Preconditions for execution

Writing functions it is wise to check that all possible values passed as arguments can be dealt with by the code in the function body. What happens, for example, if drawGrid() is called with zero or negative dimensions passed to width and/or height?

If we see there is a problem a number of options are available. In this case a fully justifiable option is to simply ignore it. We are not trying to create a flawless machine and an emergent property of a program may turn out to be a spectacular work of art. On the other hand, if the code simply does not work a lot of time can be wasted trying to track down the bug.

Another option is to pass the problem on to other functions. Perhaps the grid will be drawn with all or part of it off the screen. This eventuality can be passed on for line() to deal with.

The third option is to write code at the start of the function that checks input is within range. These checks are known as preconditions: execution of other code in the function body is conditional on the checks being passed. There are three ways of dealing with a failed precondition: the function can return immediately to the caller; likewise but it returns a Boolean or some other value indicating success or failure; alternatively an error condition can be created. Java error conditions are dealt with by throwing and catching exception objects, certainly beyond the scope of this Chapter. For drawing grids a simple conditional return statement is appropriate:
      if (width <= 0 || height <= 0) return;

Note that other problems such as zero or negative numbers of cells are passed on to the grid-line drawing functions.

Minimizing coding

Another useful strategy is to avoid writing code that does the same thing more than once. This makes the code run faster but more importantly can make it shorter and easier to read. We are going to draw numerous lines from the left to the right of the grid and from its top to the bottom so compute right and bottom before doing anything else:
      int right = left + width - 1;
int bottom = top + height - 1;


The next task is to draw the gridlines, done by two functions:
      drawVertGrid(left, top, width, bottom, xCells, constrain);
drawHorzGrid(left, top, right, height, yCells, constrain);
Finally a one pixel wide outline is drawn around the grid if this option is set having first saved the current line thickness, as shown in Listing CC.3. Drawing the outline, and in calls to the drawing functions, the values of right and bottom computed on entry save numerous calculations.

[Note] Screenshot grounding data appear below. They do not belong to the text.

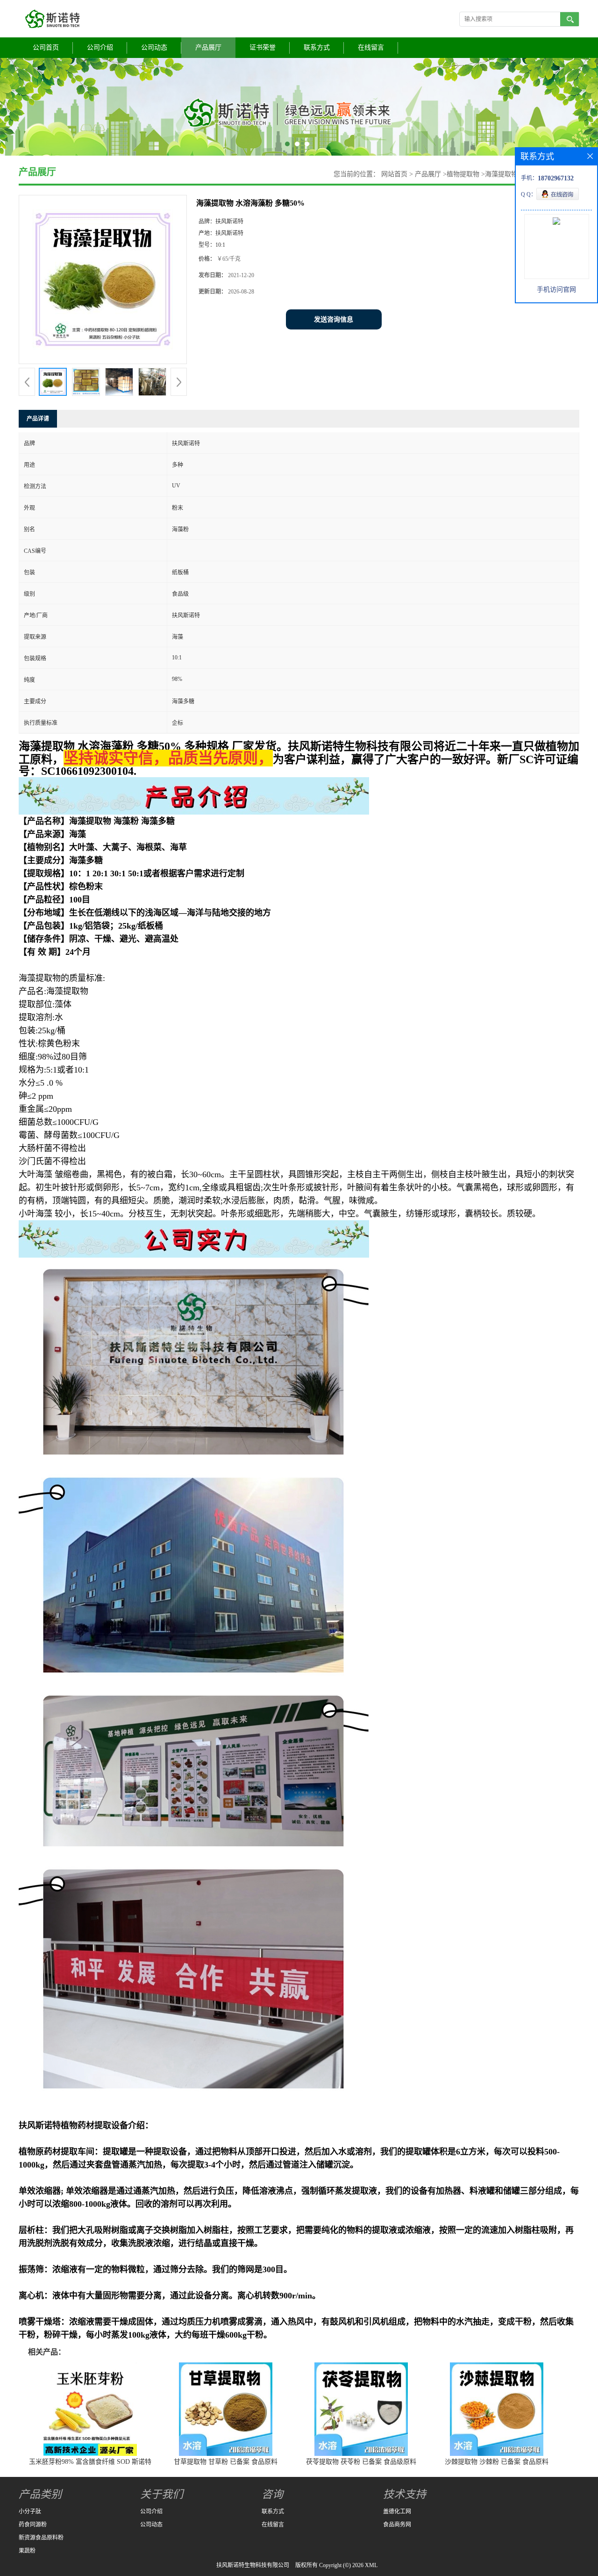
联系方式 (317, 47)
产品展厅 (208, 47)
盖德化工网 (397, 2511)
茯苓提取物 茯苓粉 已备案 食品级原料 (361, 2461)
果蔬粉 (27, 2550)
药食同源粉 (33, 2524)
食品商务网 (397, 2524)
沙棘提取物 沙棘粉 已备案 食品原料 (496, 2461)
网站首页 (394, 174)
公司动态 (154, 47)
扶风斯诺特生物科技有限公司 (252, 2565)
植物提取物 (463, 174)
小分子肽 (30, 2511)
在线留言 (371, 47)
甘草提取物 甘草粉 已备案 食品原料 (226, 2461)
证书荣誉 (262, 47)
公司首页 (46, 47)
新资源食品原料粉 (41, 2537)
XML (371, 2565)
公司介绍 (100, 47)
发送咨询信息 (333, 319)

So, you may be thinking, if working out this stuff early is such a good thing why not do it in the doDrawing() function, pass these values to drawGrid()and maybe make some savings in other functions called from doDrawing()? There are a few reasons for not doing this but the most important relates to abstraction. Working in doDrawing() we should not have to consider the needs of drawGrid() or any other functions called, only what they can do to get the drawing done in terms of the size, shape and location of the objects drawn.

Drawing uniform cells

The tasks to be done by the grid-line drawing functions are: check preconditions, compute cell size, initialise the drawing position to the first grid line and finally, loop while the drawing position is less than the last pixel, drawing each grid line and incrementing position by cell size. Coding these tasks to draw vertical grid lines gets:


void drawVertGrid(int left, int top, int right, int bottom, int width,
int xCells){

// precondition: if negative or zero cells exit now
if (xCells <= 0) return;

// compute cell width
float cellWidth = (float)width / xCells;

if (cellWidth < 1)
cellWidth = 1:

for (float x = left + cellWidth; x < right; x += cellWidth){

// x is the x-coordinate of the vertical line drawn in the window
line(x, top, x, bottom);
}
}


There are two points to watch out for computing cellWidth. The first one is division by zero. Java and Processing allow division by zero for floating point calculations without throwing a fit but an INFINITY result is usually best avoided (do it with integers and a divide by zero exception is thrown). In this case a zero divisor has already been excluded by the precondition: xCells must be greater than zero. Negative and zero values for width were excluded by drawGrid() making certain that cellWidth is positive. If cellWidth was zero or negative adding it to x in the loop would never make x equal to or greater than right and the loop would not exit.

Writing mission critical software - perhaps designed to avoid crashing our lauch vehicle in a nearby swamp or bringing a spacecraft to a perfect landing two miles below the surface - it would be wise to do similar checks in both the caller and the called function. As things stand a single check will do nicely. Excluding a negative value for xCells in drawVertGrid() rather than drawGrid() includes the option that other versions of drawVertGrid() will process such values to get a particular visual effect.

The second point is that Java’s multipurpose division operator returns an integer result when both operands are integers. The drawGrid() specification requires that cells fit the grid. To make this work, cell dimensions need to be floating point values so that when added together fractions of a pixel periodically add up to a whole one. The integer argument width is typecast to(float) getting a floating point result complete with any fractional part. Lastly, if cellWidth is purely fractional, the entire grid will consist of minutely overlapping lines and may take a while to draw. In this case cell width is set to unity.


The drawing loop


Using a for loop keeps lines of code to a minimum. You will recollect that the format of a for loop is generally:

for (initialize loop variable;
condition for entering or re-entering the loop;
action to be done at the end of each pass through the loop){

// stuff to be done in the loop goes here

} // end of the loop

At the start of the loop a line at the left of the grid is not required so the loop variable x is declared and initialised to draw the first line at left + cellWidth . Declaring the loop variable in the loop declaration makes it accessible only within the loop, a safety advantage over a while loop in many cases because its value after exit can be somewhat obscure.

Java for loops are not the simple counting loops seen in some other languages. Basically a for loop provides a concise way of writing a while loop by filling in the items inside the round brackets. Ideally the condition for entry or re-entry should specify a range of loop variable values that allows access to the loop - not a single value that when reached by incrementing or decrementing the variable terminates looping: loop while x != right; x += cellWidth, for example. Using an inequality exit condition there is a danger that x will be initialized greater than right permitting unplanned entry or that, due to a fractional initial value and/or an increment greater than or smaller than unity, x steps over an assumed exit value. Result: the loop loops-for-ever. The condition x < right avoids these problems.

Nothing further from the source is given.